(Dataset excerpts begins)
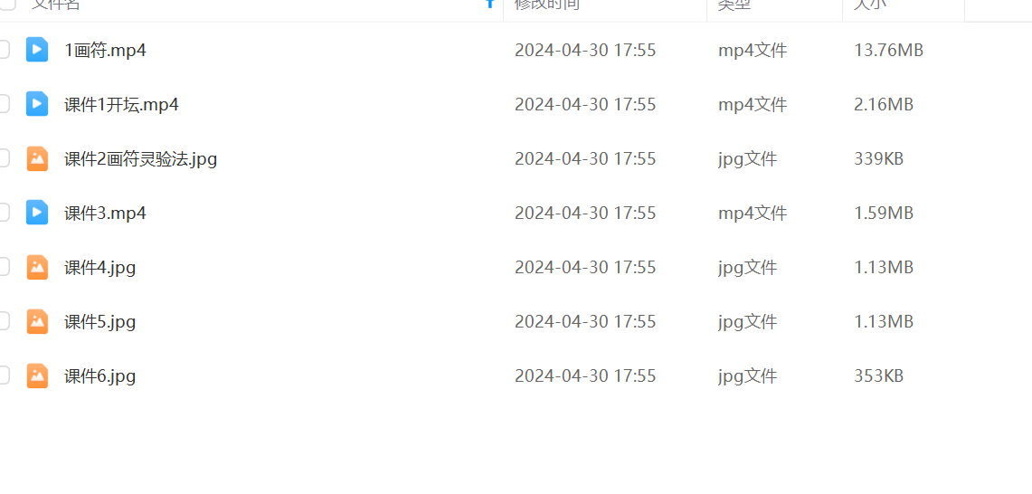Open the file name 课件1开坛.mp4
1032x494 pixels.
coord(122,105)
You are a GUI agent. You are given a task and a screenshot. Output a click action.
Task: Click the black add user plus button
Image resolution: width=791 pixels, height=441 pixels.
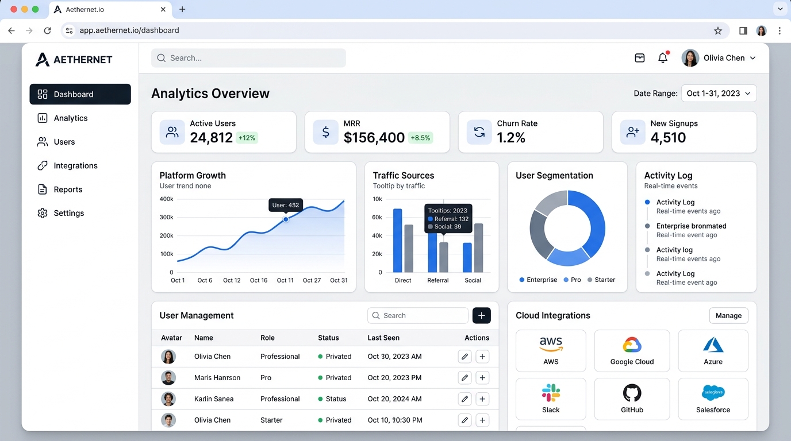pyautogui.click(x=482, y=315)
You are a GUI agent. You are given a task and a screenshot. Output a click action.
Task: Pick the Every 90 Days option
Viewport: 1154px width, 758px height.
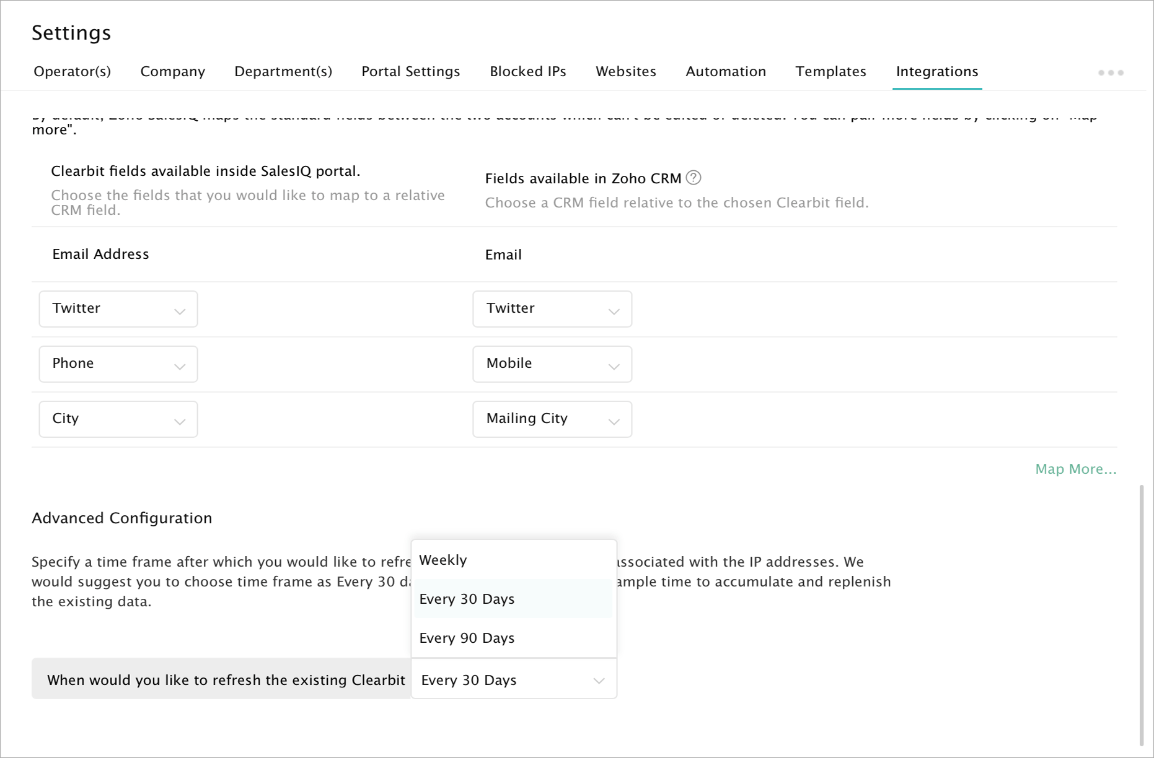tap(467, 638)
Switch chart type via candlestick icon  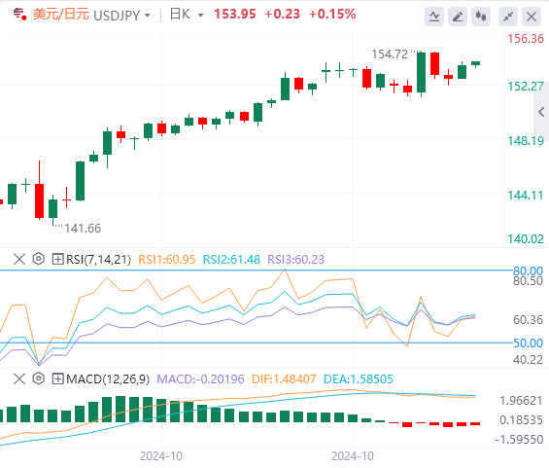(x=481, y=17)
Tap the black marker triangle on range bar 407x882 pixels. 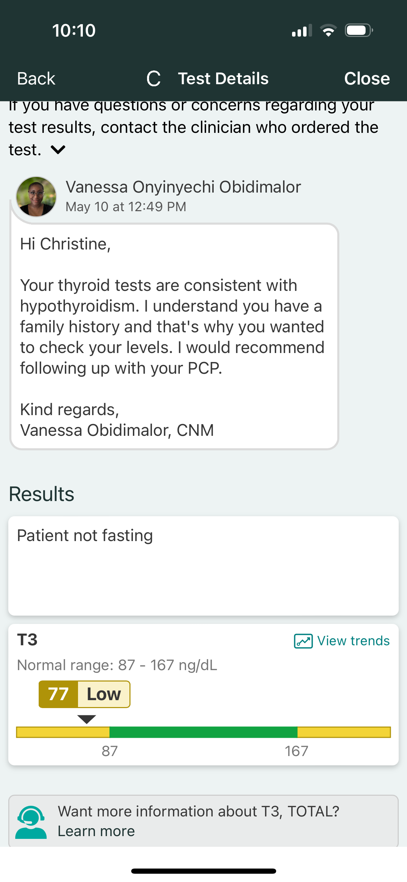tap(87, 719)
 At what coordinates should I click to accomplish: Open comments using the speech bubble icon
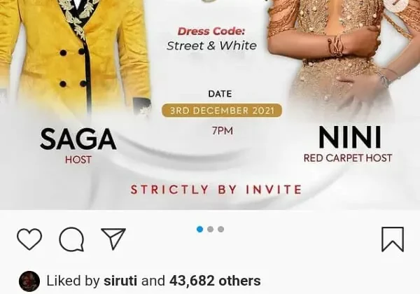pos(71,239)
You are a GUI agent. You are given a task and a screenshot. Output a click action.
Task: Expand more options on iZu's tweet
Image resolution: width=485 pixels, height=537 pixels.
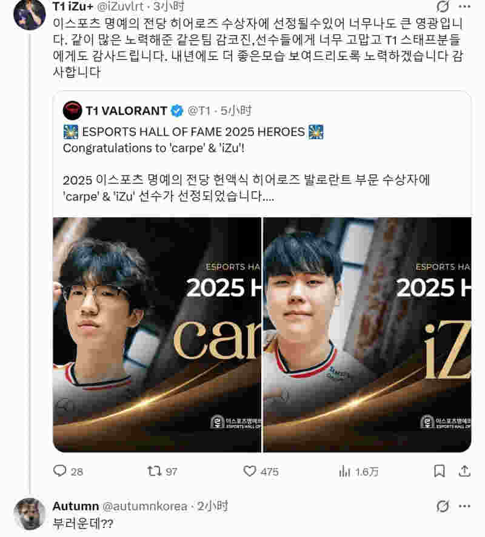click(x=464, y=6)
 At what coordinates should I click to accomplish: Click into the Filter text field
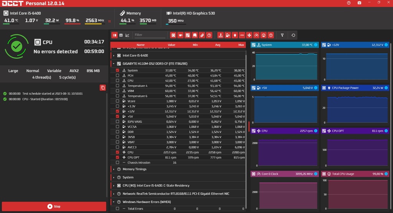tap(150, 35)
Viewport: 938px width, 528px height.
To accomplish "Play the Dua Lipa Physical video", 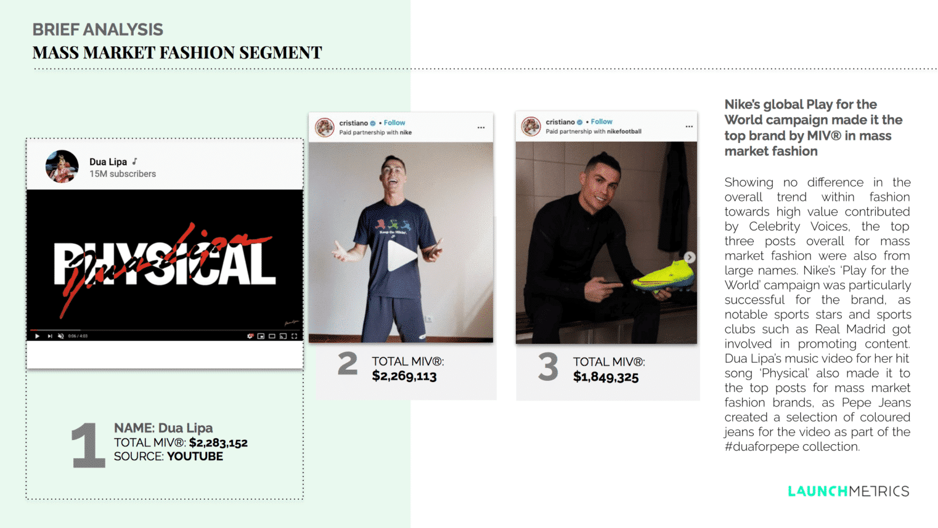I will coord(38,336).
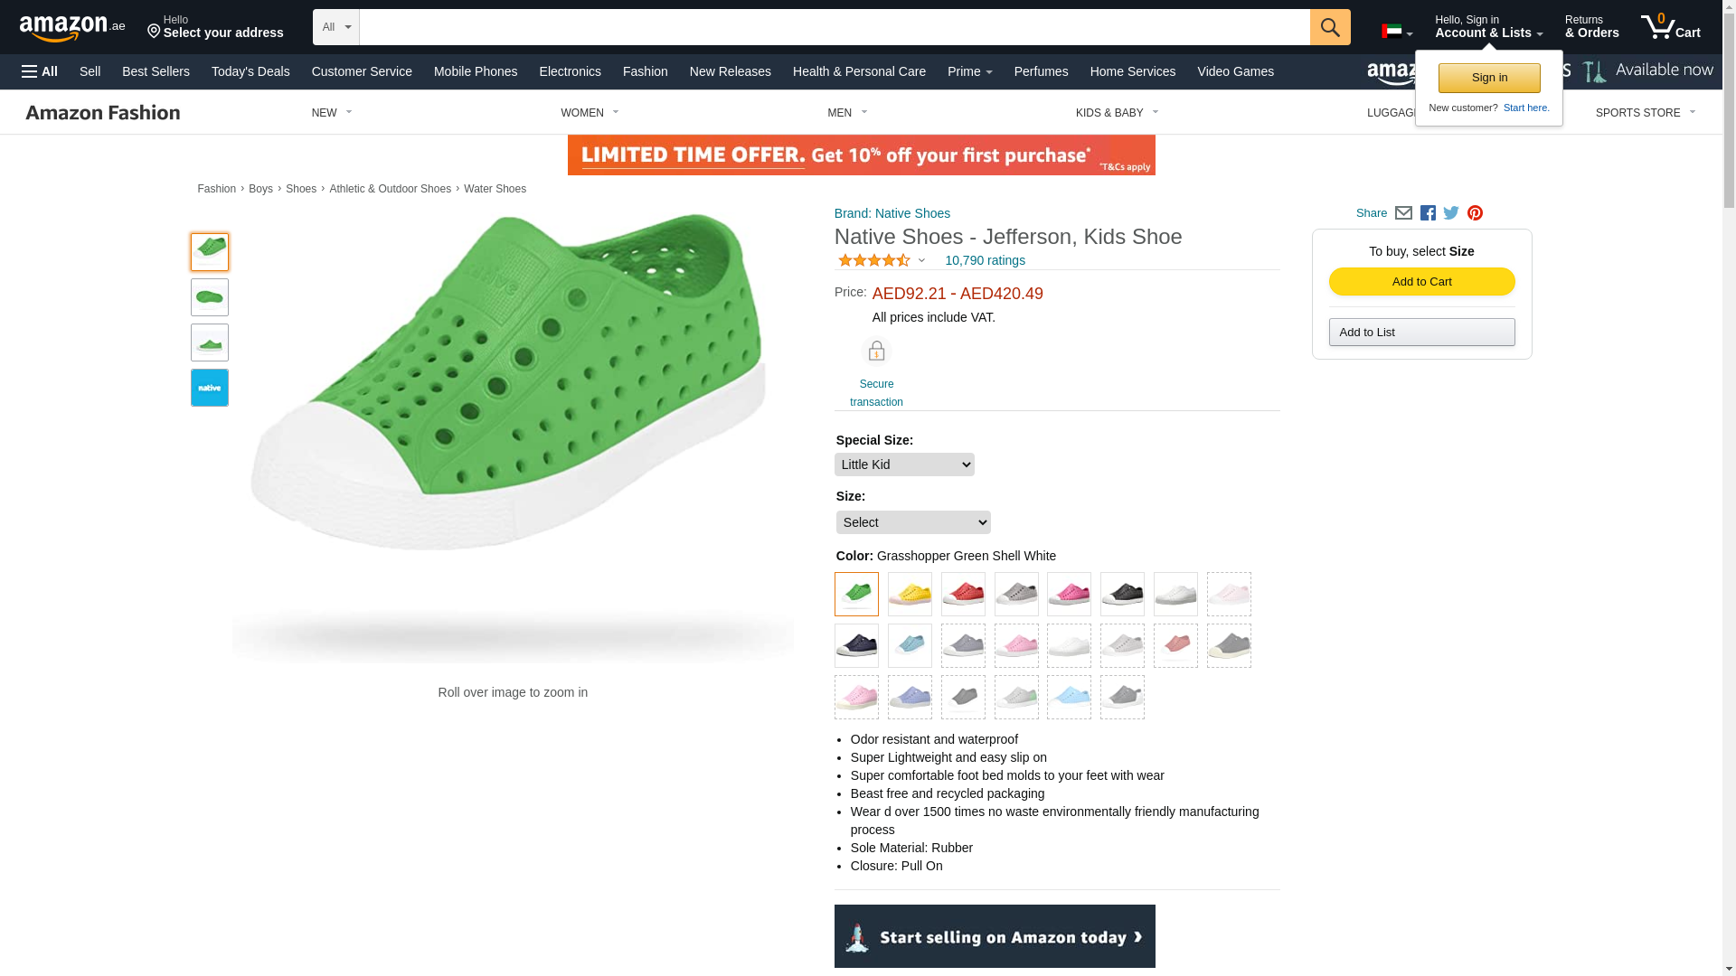Select the yellow shoe color swatch
Image resolution: width=1736 pixels, height=976 pixels.
(910, 594)
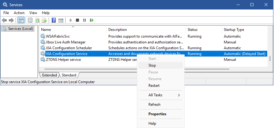274x129 pixels.
Task: Click the Export List toolbar icon
Action: [44, 20]
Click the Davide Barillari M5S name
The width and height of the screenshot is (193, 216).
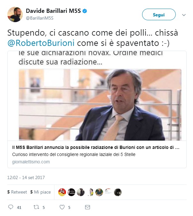(x=53, y=11)
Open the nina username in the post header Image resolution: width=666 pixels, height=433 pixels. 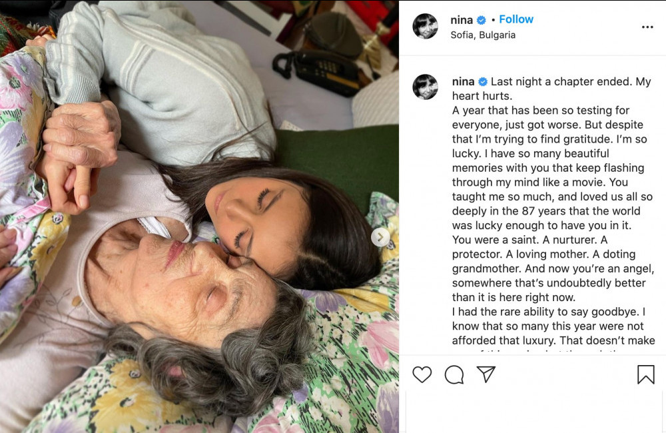[x=462, y=20]
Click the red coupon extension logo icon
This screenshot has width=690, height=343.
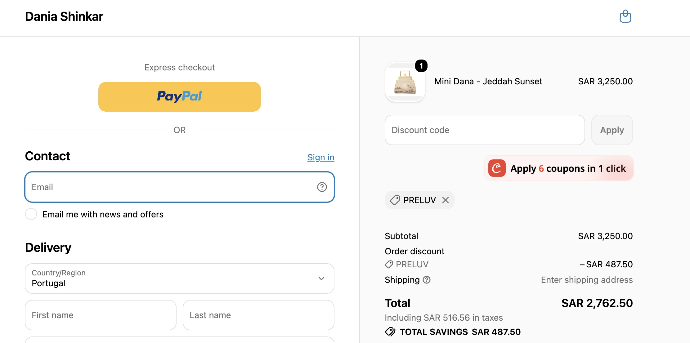pyautogui.click(x=497, y=168)
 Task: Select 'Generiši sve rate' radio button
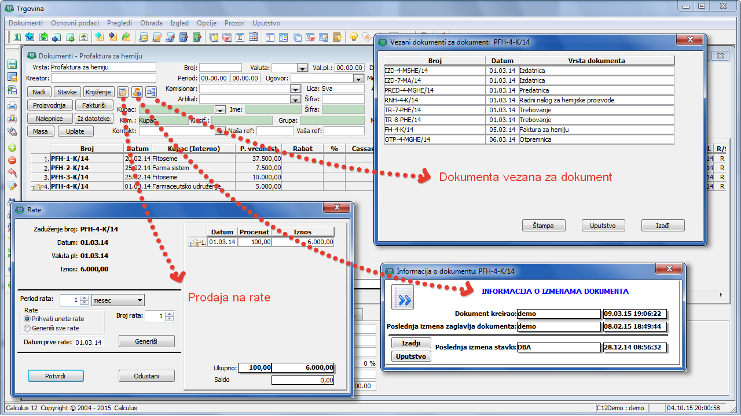[x=27, y=328]
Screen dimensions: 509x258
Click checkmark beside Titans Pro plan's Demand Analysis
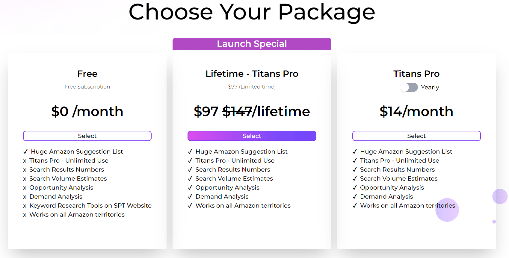(x=355, y=197)
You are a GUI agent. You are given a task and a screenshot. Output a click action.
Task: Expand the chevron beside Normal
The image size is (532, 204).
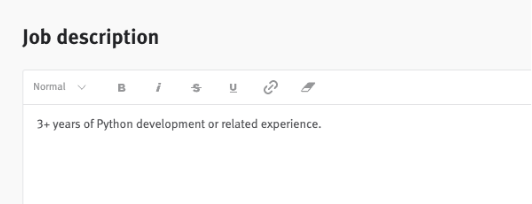[82, 87]
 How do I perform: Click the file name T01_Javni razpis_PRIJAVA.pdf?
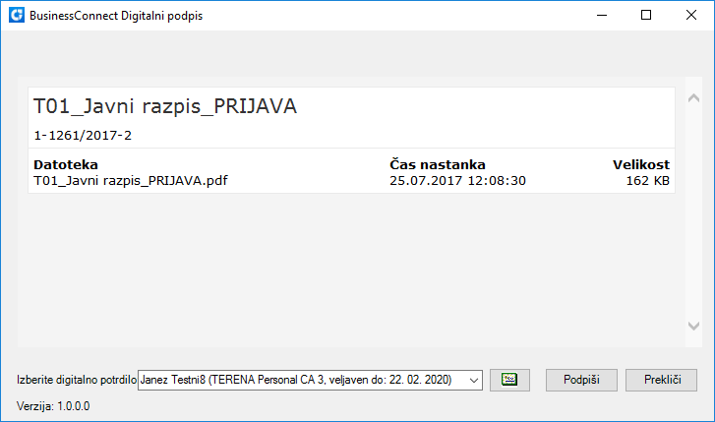(131, 181)
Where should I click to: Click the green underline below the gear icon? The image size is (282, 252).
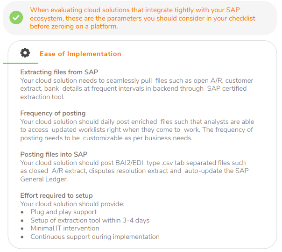20,63
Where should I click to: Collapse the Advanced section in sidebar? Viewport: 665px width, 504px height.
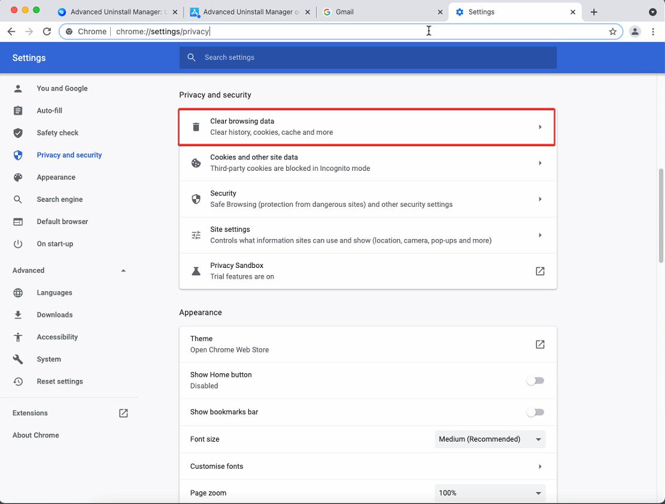click(123, 270)
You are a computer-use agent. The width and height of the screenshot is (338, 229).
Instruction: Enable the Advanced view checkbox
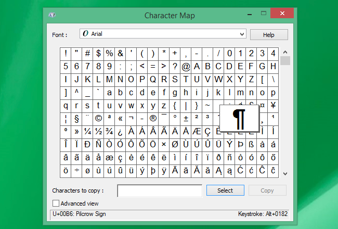click(56, 203)
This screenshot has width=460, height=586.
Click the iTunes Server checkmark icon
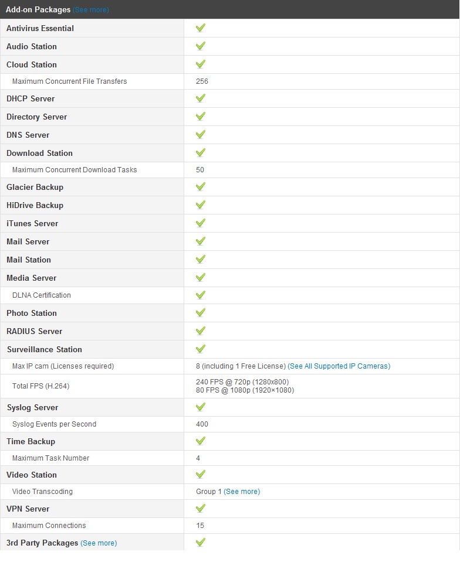[x=200, y=223]
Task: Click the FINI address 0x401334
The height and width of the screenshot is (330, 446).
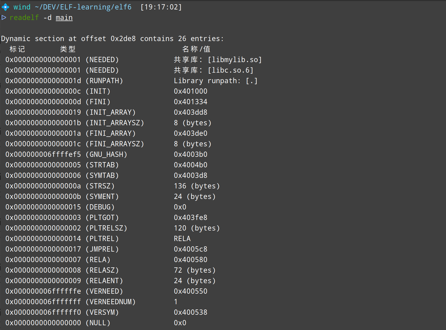Action: (x=191, y=102)
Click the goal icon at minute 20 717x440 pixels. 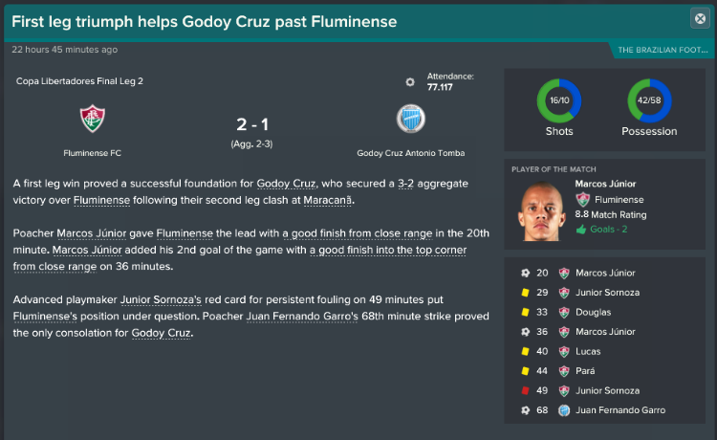pyautogui.click(x=526, y=273)
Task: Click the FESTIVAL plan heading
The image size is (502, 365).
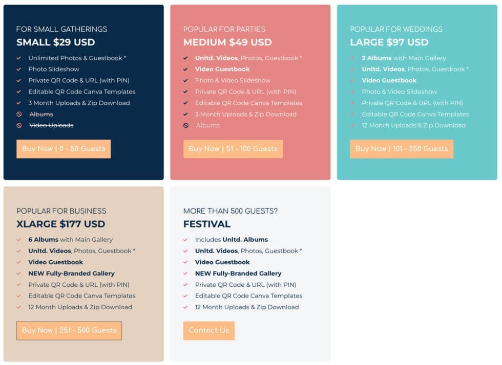Action: 207,224

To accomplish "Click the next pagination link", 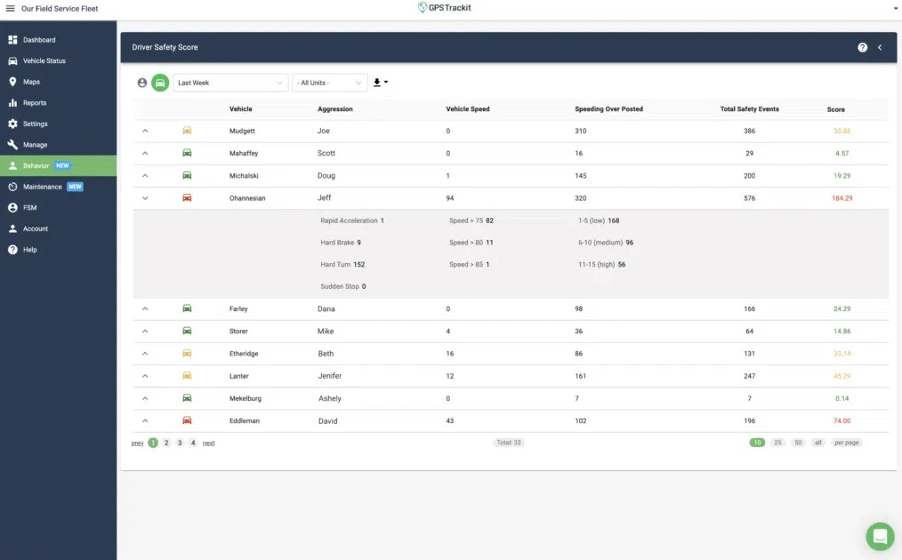I will tap(208, 442).
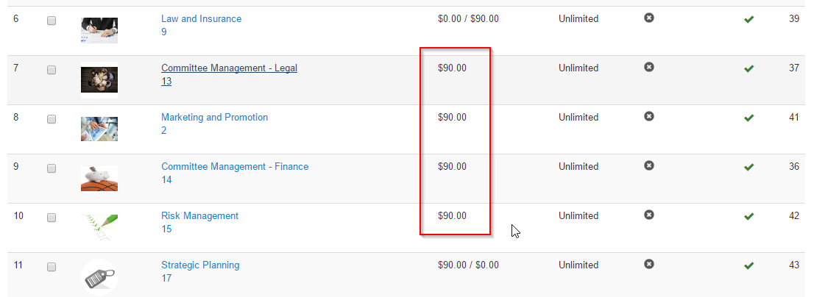The width and height of the screenshot is (825, 297).
Task: Toggle the green checkmark for Law and Insurance
Action: pos(748,19)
(Dataset excerpts ends)
== Exercise instructions ==
Once you find the string "Expand" in a line of the records, copy that line.

== Exercise solution ==
Task: Expand more options on iZu's tweet
Task: Expand the chevron beside Normal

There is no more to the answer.